The Wormhole exploit reframed how the industry thought about bridge security and bridge-backer responsibility. Jump Crypto's intervention established a precedent — that major bridge backers might (but are not obligated to) make whole user losses from exploits. This precedent was widely understood as conditional: bridges with prominent institutional backers might be backstopped, while bridges without were not. Technically, the exploit drove home that custom signature-verification logic on rapidly-evolving chains carries unusual risk: Solana's deprecated verification function would have been replaced with the safer alternative in normal protocol maintenance, but Wormhole hadn't migrated. The pattern recurred in subsequent exploits where contracts continued to use deprecated chain primitives. Wormhole subsequently increased its guardian set, upgraded its signature verification, and underwent multiple additional audits.

Operational lessons

  1. 1Custom signature verification is high-risk surface. When a smart contract implements its own signature verification (instead of using well-tested standard libraries or chain-native primitives), it inherits all the subtle semantics of the underlying cryptographic primitives. Bridges that custom-verify guardian signatures, validator signatures, or cross-chain proofs are particularly exposed.
  2. 2Deprecated chain functions are exploit surface. When a blockchain deprecates a function in favour of a safer alternative, the deprecated function often retains less-safe semantics for backward compatibility.

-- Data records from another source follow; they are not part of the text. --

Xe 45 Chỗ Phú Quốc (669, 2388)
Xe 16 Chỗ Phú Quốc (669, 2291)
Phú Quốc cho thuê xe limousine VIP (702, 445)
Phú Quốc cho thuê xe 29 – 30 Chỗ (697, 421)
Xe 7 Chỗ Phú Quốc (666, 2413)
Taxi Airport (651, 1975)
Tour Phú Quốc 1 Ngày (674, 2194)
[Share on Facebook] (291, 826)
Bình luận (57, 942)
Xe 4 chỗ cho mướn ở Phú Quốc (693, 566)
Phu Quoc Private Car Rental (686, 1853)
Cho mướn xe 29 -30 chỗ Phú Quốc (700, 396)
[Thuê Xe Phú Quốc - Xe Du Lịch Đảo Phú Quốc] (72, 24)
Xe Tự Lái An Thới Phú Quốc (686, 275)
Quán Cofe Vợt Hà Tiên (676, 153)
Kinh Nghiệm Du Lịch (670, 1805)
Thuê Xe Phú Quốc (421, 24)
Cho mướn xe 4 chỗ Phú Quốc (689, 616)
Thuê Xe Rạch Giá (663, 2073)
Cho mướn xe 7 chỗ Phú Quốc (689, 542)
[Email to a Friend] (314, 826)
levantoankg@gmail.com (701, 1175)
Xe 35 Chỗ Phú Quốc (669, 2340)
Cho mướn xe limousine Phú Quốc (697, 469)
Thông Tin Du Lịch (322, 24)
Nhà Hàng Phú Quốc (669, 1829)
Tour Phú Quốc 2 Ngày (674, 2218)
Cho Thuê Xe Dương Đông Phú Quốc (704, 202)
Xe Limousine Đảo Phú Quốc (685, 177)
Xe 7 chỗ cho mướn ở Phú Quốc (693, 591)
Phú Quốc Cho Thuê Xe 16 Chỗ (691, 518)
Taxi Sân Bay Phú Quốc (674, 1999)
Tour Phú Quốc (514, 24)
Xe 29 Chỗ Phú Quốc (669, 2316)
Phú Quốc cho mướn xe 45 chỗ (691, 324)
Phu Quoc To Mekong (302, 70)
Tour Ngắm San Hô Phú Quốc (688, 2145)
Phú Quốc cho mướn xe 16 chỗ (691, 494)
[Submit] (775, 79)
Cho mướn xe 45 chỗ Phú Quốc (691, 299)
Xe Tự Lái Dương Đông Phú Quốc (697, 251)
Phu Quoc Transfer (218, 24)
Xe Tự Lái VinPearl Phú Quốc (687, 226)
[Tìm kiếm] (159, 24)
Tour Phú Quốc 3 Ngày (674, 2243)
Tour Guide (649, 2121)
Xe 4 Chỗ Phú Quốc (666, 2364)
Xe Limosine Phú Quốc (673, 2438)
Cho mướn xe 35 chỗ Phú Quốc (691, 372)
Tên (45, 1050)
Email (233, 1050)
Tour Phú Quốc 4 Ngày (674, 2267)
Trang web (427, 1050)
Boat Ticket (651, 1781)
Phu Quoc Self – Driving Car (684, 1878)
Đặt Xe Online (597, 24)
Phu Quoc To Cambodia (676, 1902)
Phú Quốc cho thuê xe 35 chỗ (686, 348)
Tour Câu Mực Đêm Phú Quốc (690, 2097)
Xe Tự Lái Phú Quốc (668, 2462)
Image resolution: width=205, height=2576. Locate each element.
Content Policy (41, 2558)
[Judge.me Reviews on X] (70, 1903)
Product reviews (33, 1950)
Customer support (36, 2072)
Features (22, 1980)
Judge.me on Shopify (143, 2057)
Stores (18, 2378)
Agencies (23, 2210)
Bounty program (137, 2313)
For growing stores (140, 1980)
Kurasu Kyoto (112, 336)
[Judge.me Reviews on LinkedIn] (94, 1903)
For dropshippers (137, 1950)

Contracts that continue to use deprecated functions are operating with security properties that may have changed.
  3. 3Bridge backers are not guaranteed to make users whole. Jump Crypto's $325M intervention was extraordinary, not standard practice. Users of bridges without prominent institutional backers (Nomad, Multichain) experienced very different outcomes when those bridges were exploited. The Wormhole precedent should not be over-generalised.
  4. 4Detection at the contract level matters. Wormhole detected the exploit within ~30 minutes of the unauthorised mint — fast enough to pause the bridge and prevent further damage. The detection was reportedly possible because the attacker's transaction created an anomalous balance state in the bridge's reserve accounting. Contracts holding pooled value should include accounting checks that fire alerts when invariants are violated.
  5. 5Audits don't catch all signature-verification bugs. Wormhole had been audited multiple times. The exploit succeeded because the auditors hadn't caught the specific semantics of the deprecated Solana function vs. how Wormhole used it. Multi-firm audits reduce risk but don't eliminate it; complex cross-chain signature-verification logic is unusually difficult to audit comprehensively.

Aftermath

Jump Crypto's intervention made affected users completely whole, the patched bridge resumed operation within 24 hours of the exploit, and Wormhole has not experienced a similar exploit since. The attacker retained substantial assets on Solana that they laundered through multiple DeFi positions; some funds were recovered through whitehat negotiation and cooperation from exchanges, but a meaningful fraction remains in attacker-controlled wallets. Wormhole subsequently expanded its guardian set, migrated to safer signature verification primitives, and underwent additional audits. The bridge has continued to operate at substantial scale through 2024–2026. Jump Crypto's intervention itself drew industry attention as both a stabilising action and an unusual concentration of risk — a single market maker absorbing a $325M shortfall is not a sustainable model for bridge security at industry scale.